Saturday, January 17, 2015

Indoor Growing and a Word About Potatoes

If you cannot wait for spring, why not try growing a few veggies and herbs indoors this winter? A sunny windowsill or some artificial light will allow you not only to satisfy your gardening urge, but also to provide some welcome, out-of-season freshness in the kitchen.

If you have a south-facing window, you should be able to grow shade-tolerant greens and herbs. Some good ones to try are chervil, cilantro, and chives, all of which will grow without full sun. (In winter in Tennessee, a south-facing window is not nearly as bright as full summer sun.) With the addition of light, you can branch out into more demanding crops, like arugula, lettuce and corn salad.

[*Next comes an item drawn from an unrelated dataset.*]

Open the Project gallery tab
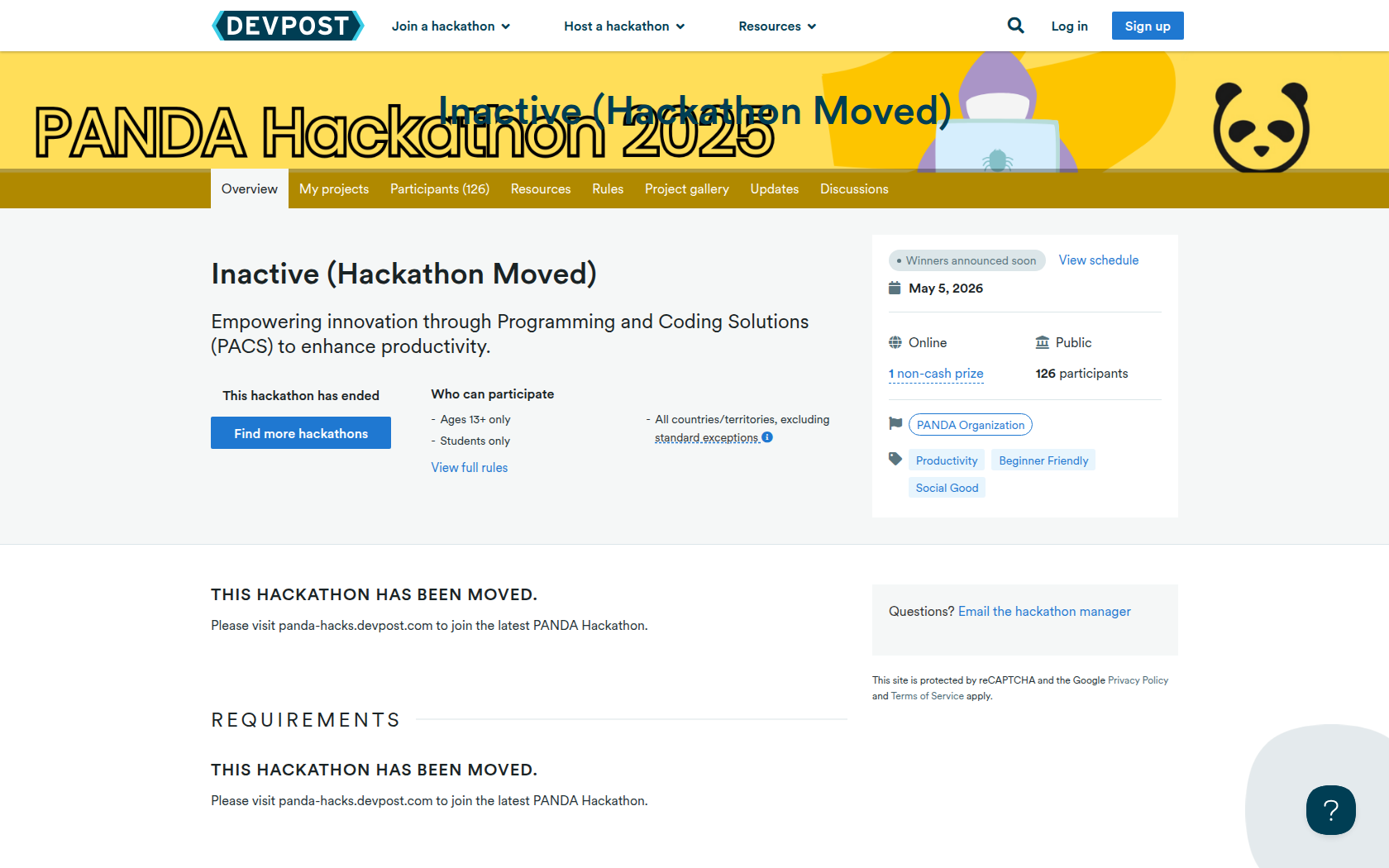The image size is (1389, 868). pyautogui.click(x=686, y=189)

I currently have an LED unit capable of illuminating about four square feet of growing space. We have lettuce, arugula, chives, chervil, cilantro, parsley and bak choy all growing well. LED lighting produces a lot of illumination for very little electricity. This unit, which is a prototype obtained from the manufacturer, consumes only 15 watts.

In two months, it will be time to plant potatoes. I mention this now, because you should now be ordering your seed potatoes online, if you want something other than the standard offerings we see around here. In my experience, Kennebec is the most common seed potato in the garden centers, with Red Pontiac being a close second. While I have seen heirlooms, most notably Irish Cobbler, available in recent years, they are not common. Another one you can often find is Yukon Gold, which is not only a great all-purpose potato but a good keeper, something important for home gardeners.

Contrary to popular belief, you can plant potatoes from the grocery store and they will grow. However, using them is not a good idea, as you may bring potato viruses, of which there are several, into your garden, making it difficult thereafter to produce potatoes. Play it safe and purchase certified virus free seed potatoes from a garden center or catalog.